--- Excerpt provided ---

Have We Lost Our Appreciation for No-Hitters?

There are a handful of reasons why Edinson Volquez’s no-hitter didn’t get a ton of attention. It happened on a weekend day in one of baseball’s least engaged markets (Miami). The pitcher involved was a journeyman in the midst of another just okay season. And as for making history and grabbing headlines, this particular Saturday wasn’t ideal, as one the greatest players of all time, Albert Pujols, was busy hitting a grand slam to record his 600th homer. So, yes, there were a lot of factors working against extensive coverage of this particular no-hitter. But it’s also possible that the no-hitter itself has lost a little bit of its cachet.

Some have lamented that Pujols’s 600th homer didn’t net the attention it should have garnered, given the rarity of such an event. It has actually been a while since a modern player — whether Barry Bonds, Ken Griffey Jr., Alex Rodriguez, Sammy Sosa, or Jim Thome — hit their 600th home runs, and we might not see another player get there for quite some time. The home-run barrage of the 90s and early 2000s might have dampened the enthusiasm for career accomplishments like a 500th or 600th homer. As for a no-hitter, it’s more of a single-game oddity and, in terms of rarity, comes nowhere close to a big career home-run threshold. But Scooter Gennett’s four-homer game received a lot of attention, and that’s a single-game exploit, as well. (Although, in fairness, it’s probably closer to a perfect game in terms of frequency.) Whatever the case, it appears as though interest in the no-hitter has decreased and it’s quite possible that the volume of them over the last half-decade is the reason why.

From 2012 to -15, there were 20 no-hitters, an average of five per year and the greatest number over any four-year stretch in the last century. Here are the number of no-hitters by season over the past 50 years.

The past decade has produced four of the top 10 individual seasons for no hitters out of the last 50 years, and every single year of the past decade has seen at least three no-nos. In looking at things another way, let’s go back even further, and look at the period of time it took to get to the 20 no-hitters that we saw from 2012 to -15.

---

◆ Things to do
**A)** In the no-hitter article, which market did Edinson Volquez's no-hitter take place in?
**B)** Name every player the no-hitter article says has hit his 600th home run.
Answer from the no-hitter article alone.

--- Information shown ---

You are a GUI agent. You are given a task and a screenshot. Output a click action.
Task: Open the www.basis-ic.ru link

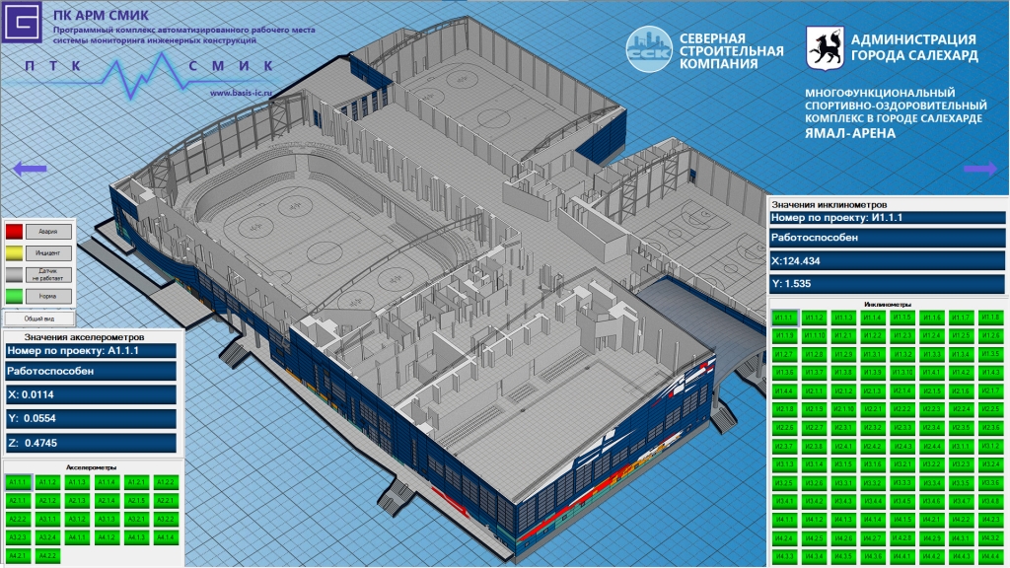241,94
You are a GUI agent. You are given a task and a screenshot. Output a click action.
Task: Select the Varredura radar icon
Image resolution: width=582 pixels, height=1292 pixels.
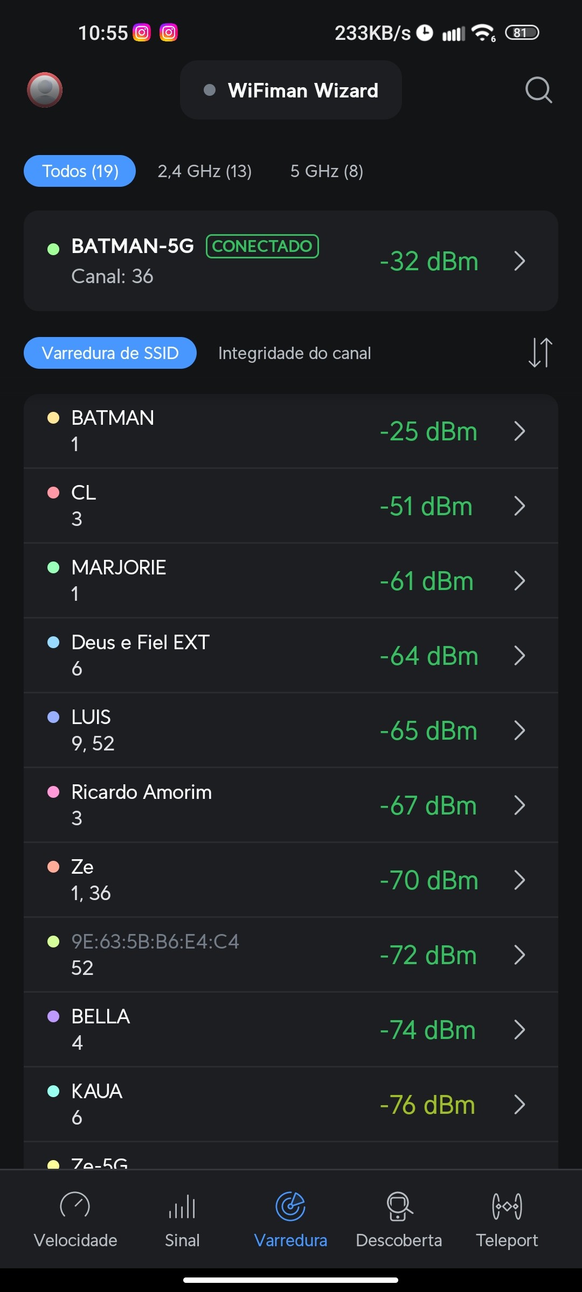coord(290,1207)
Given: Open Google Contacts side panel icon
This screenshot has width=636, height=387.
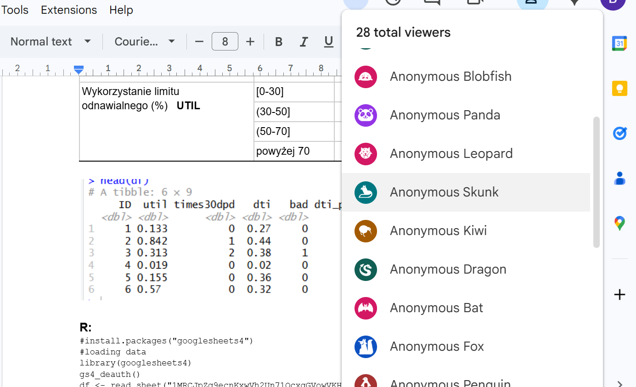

---

◆ Results of the tasks
**A)** Miami

**B)** Albert Pujols, Barry Bonds, Ken Griffey Jr., Alex Rodriguez, Sammy Sosa, Jim Thome